--- Problem description ---
Please print all the lines below exactly as they are written.

START Available records

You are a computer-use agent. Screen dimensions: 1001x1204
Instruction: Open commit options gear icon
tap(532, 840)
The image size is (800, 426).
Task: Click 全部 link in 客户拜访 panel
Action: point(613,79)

END Available records

--- Output below ---
You are a computer-use agent. Screen dimensions: 1001x1204
Instruction: Open commit options gear icon
tap(532, 840)
The image size is (800, 426).
Task: Click 全部 link in 客户拜访 panel
Action: point(613,79)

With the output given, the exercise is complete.